Melisa menatap tajam ke arah Juan. "Apa kau berniat membuatku mati kelaparan hah?" Bentak Melisa geram. Juan terdiam, ternyata wanita ini benar-benar tidak bisa menahan rasa laparnya.

"Ya, ayo kita pergi makan, jangan sampai kau benar-benar mati kelaparan disini. Bisa-bisa kau jadi arwah gentayangan yang akan selalu mengusikku." Juan mulai berani mengajak Melisa untuk bercanda.

"Sialan!" Melisa membalas candaan Juan dengan makian.

"Ohooo, perempuan tidak boleh berbicara kasar." Juan kini ganti menasihati Melisa.

"Bodo amat! Gak peduli! Aku lapar setengah mati sekarang." Melisa langsung melengos pergi meninggalkan Juan begitu saja. Juan langsung berlari menyusul langkah Melisa yang panjang dan cepat.

"Jalanmu bahkan seperti laki-laki saja."

"Jangan banyak koment."

Juan tertawa melihat tingkah menggemaskan Melisa, wanita ini sangat cocok untuk digoda dan diganggu.

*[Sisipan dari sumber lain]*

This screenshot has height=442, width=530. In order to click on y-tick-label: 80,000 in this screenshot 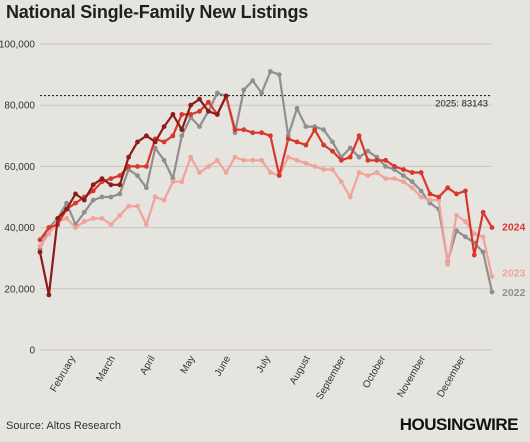, I will do `click(20, 106)`.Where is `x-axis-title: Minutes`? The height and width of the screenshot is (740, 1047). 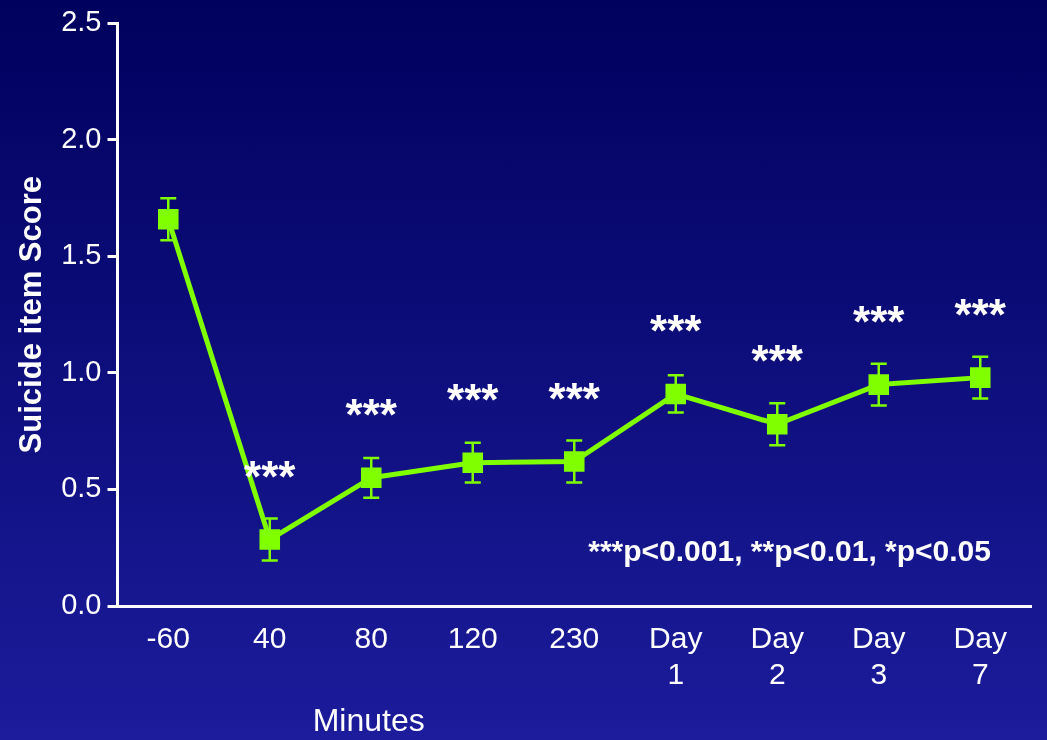 x-axis-title: Minutes is located at coordinates (368, 720).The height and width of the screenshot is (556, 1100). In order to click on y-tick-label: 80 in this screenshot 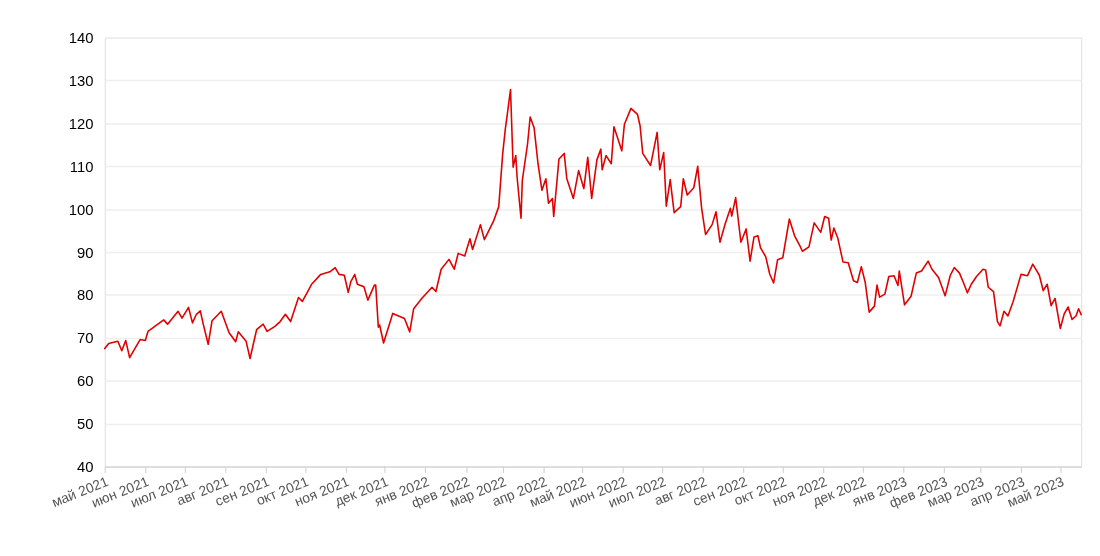, I will do `click(85, 296)`. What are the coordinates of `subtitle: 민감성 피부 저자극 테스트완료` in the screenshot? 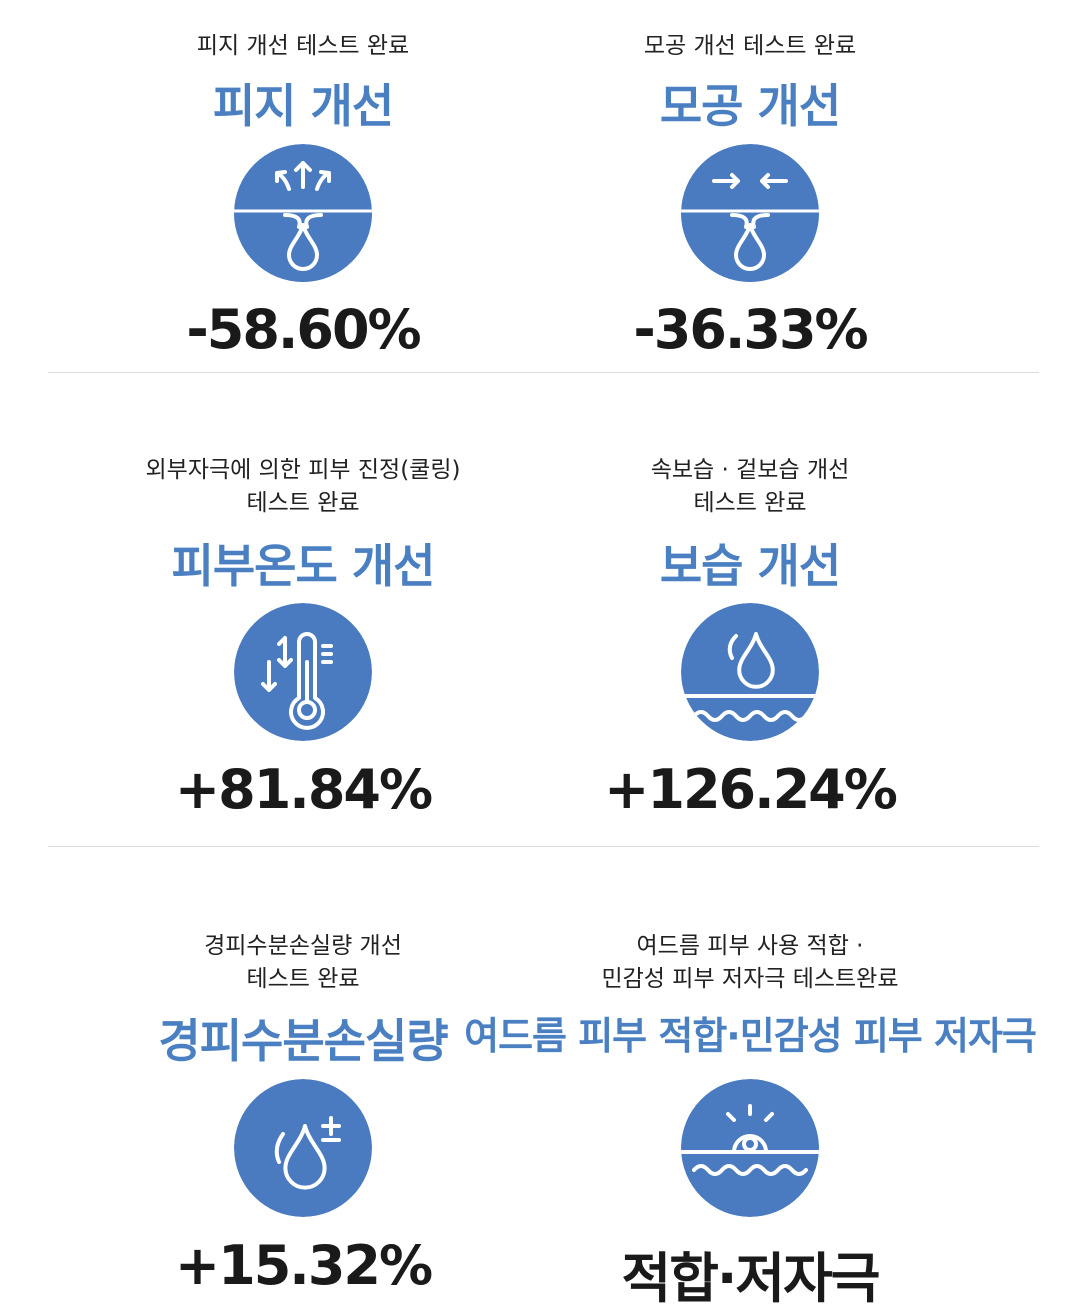 It's located at (750, 979).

"Aku penasaran ibumu mengidam apa sampai anaknya doyan makan seperti ini? Untung saja badanmu tetap kecil. Kalau saja gemuk aku akan langsung kabur darimu tidak peduli ayahku akan semarah apa." Mendengar celotehan Juan Melisa langsung menghentikan langkahnya, dia menoleh dan memelototi Juan.

"Sekali lagi kau bicara, ku sumpal mulutmu pakai tas ini." Gertak Melisa semakin kesal saja.

"Wow, lo rese ya kalau lagi laper." Juan tak gentar dan terus mengganggu Melisa.